On 18 November 2025, the OECD published changes to the OECD Model Tax Convention on Income and on Capital (MTC) and the associated Commentary. The MTC is widely used as a basis for negotiating, applying and interpreting bilateral tax treaties so changes to it can have implications across the globe. This article focusses on the update to guidance on remote working and then provides a briefer summary of the other changes.
Updates to fixed place of business in remote work
Revised Commentary to Article 5 provides welcome clarification on when an employee’s home or another location unconnected to the employer in a different country could create a ‘fixed place of business’ permanent establishment (PE) for their employer. The changes to the Article 5 Commentary were necessitated by significant growth in employees working remotely across borders since the last updates to the MTC were made in 2017. As the wording of Article 5 itself is unchanged, the new Commentary is relevant, in principle, to the interpretation of existing bilateral treaties that incorporate the wording of Article 5, although the position of the courts can vary from country to country in this respect.

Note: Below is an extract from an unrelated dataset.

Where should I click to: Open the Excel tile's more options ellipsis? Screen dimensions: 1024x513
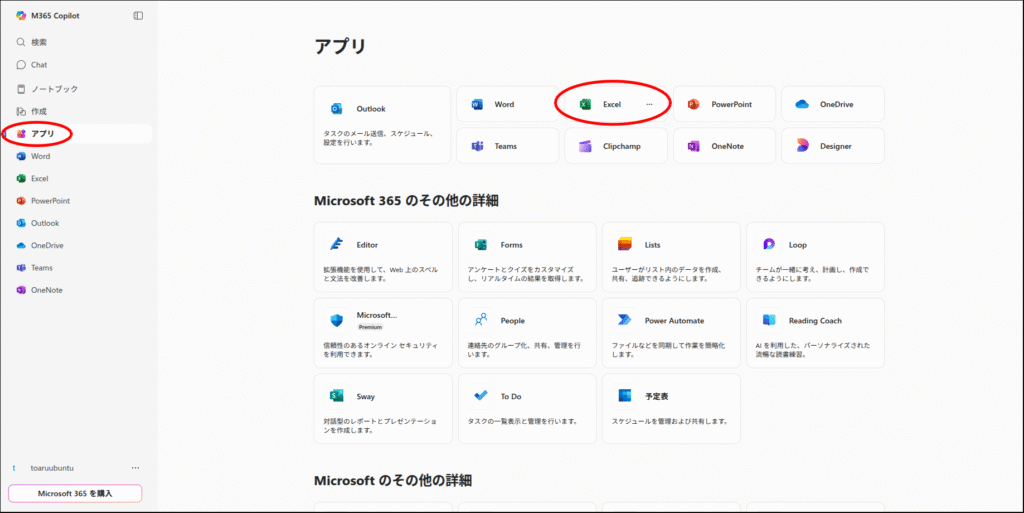pyautogui.click(x=649, y=104)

Some of the key points from the updated guidance are set out below:
Not every home office creates a PE
Simply working from home or another location in a different country does not automatically create a fixed place of business PE for the employer. The facts and circumstances of each case are critical.
Permanence and Use
The guidance notes that the ‘fixed’ requirement should be read in accordance with paragraphs 28 to 34 of the guidance which includes a general presumption that stays of not more than six months will not be ‘fixed’, but recurrent stays over a number of years may need to be accumulated and may risk breaching that threshold.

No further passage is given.